Please retype every record exactly as it appears, omitting the pictures.

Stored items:
________

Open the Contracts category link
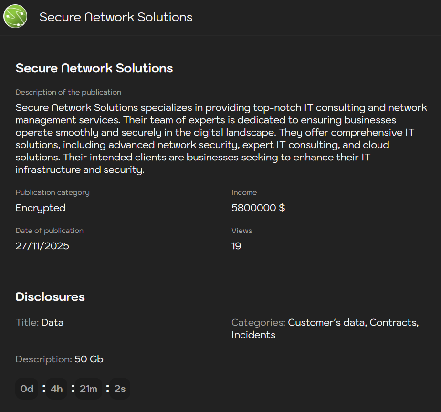pyautogui.click(x=393, y=322)
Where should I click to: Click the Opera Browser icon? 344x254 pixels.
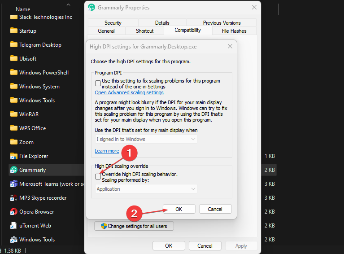[x=13, y=212]
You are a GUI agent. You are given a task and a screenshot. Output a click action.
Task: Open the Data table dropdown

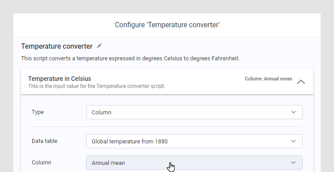pyautogui.click(x=194, y=141)
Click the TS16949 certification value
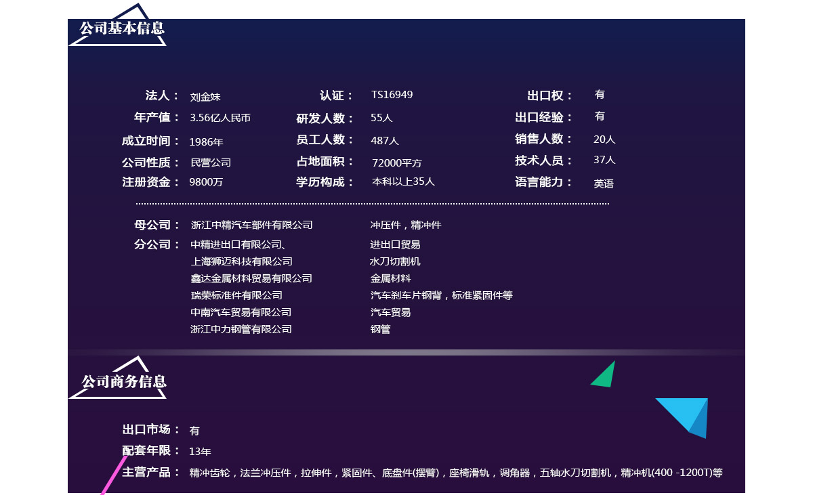Screen dimensions: 813x495 [392, 95]
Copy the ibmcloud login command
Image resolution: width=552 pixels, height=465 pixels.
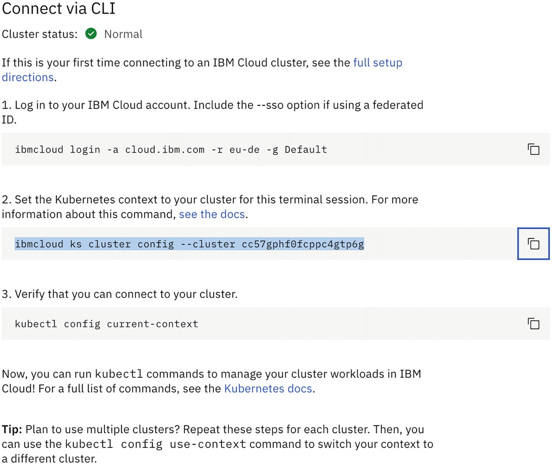pos(533,149)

________

Answer to this task ->
Open the Contracts category link
pyautogui.click(x=393, y=322)
Where should I click to: Click the Opera Browser icon? 344x254 pixels.
[x=13, y=212]
You are a GUI agent. You are given a task and a screenshot. Output a click action.
Task: Open the Data table dropdown

pyautogui.click(x=194, y=141)
Click the TS16949 certification value
Screen dimensions: 813x495 [392, 95]
Copy the ibmcloud login command
Image resolution: width=552 pixels, height=465 pixels.
pos(533,149)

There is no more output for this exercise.